The Artist Will See You Now is a public experiment in exhaustion, connection, and trading places. Setting up outside major medical centers, Mary Lacy reenacts the schedule of a physician working in a high-volume clinic. But instead of seeing patients, she drew portraits. All day, every day—fifteen minutes each—weeks at a time. So far, the majority of her 500+ participants have been boots on the ground healthcare professionals, as well as their patients. The project draws parallels between the artist/sitter relationship to that of clinician/patient, asking questions about the nature of care and positioning the humanities as an integral part of the public health workforce. The work makes an important connection between time and trust in the clinical setting.
Photo credit: Pat Greenhouse/Globe Staff
“I was able to see my community, and the people we serve, understand one another in a way I’d never seen before.””
In this art performance, there is interplay between who is in need of care, what that care looks like, and who is in a position to offer help.

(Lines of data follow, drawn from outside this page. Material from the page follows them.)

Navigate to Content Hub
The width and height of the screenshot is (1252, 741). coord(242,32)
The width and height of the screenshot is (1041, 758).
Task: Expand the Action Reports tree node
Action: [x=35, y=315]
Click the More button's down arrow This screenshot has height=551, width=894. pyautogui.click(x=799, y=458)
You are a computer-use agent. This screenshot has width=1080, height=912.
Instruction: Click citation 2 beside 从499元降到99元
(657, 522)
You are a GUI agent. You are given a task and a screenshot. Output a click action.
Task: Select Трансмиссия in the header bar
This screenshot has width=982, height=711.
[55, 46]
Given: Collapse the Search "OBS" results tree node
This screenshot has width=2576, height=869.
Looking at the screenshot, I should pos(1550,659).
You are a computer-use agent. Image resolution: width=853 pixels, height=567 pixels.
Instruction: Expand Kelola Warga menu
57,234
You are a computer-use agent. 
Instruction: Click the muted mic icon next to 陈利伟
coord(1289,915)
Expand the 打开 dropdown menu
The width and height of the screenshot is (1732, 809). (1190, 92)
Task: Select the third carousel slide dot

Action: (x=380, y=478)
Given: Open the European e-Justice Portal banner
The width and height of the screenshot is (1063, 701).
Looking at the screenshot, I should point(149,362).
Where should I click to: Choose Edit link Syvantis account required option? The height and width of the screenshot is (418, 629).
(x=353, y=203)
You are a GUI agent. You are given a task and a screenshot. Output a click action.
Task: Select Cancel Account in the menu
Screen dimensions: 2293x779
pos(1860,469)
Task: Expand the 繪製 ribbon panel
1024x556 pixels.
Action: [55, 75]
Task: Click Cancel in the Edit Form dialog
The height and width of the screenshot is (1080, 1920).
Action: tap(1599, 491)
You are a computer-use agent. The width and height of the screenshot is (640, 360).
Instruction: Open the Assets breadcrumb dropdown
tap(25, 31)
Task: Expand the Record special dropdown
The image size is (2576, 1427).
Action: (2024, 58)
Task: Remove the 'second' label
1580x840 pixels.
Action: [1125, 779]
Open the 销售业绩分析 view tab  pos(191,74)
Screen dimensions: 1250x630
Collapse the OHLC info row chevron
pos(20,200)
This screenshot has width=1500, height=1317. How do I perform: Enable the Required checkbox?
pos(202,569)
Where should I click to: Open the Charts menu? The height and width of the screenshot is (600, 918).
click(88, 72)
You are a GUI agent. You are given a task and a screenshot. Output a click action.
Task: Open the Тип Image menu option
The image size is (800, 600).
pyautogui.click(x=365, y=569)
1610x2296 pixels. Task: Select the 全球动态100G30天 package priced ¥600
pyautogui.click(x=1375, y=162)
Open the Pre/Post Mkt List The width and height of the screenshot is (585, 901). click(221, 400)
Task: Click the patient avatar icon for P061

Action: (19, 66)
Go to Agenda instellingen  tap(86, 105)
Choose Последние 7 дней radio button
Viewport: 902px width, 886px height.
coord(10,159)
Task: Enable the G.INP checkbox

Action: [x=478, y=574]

Often overlooked, how can the arts, and the growing field of Narrative Medicine, provide? Can it expand our sense of expertise and who is in a position to contribute? How do the humanities inform our clinical relationships and, thus, patient outcomes? (Can us as artists feel the weight of that?) Together, can we fight for better healthcare while rebuilding trust at the same time? Could they ever exist apart?
This project aims to reexamine the doctor-patient relationship, expand the national conversation about the issues of time and trust in our medical care, and build interdisciplinary partnerships in order to solve them. What does respect, power, care, and leadership look like in these two parallel professions? With the implementation of AI in medicine, what is the future of the clinical experience and the doctor-patient relationship? How does AI affect the role of the clinician? The role of the artist? What do they have in common and what skills will be most important? What are we gaining and what are we risking? What happens with trust? What do we want? How do we get more people inside that conversation?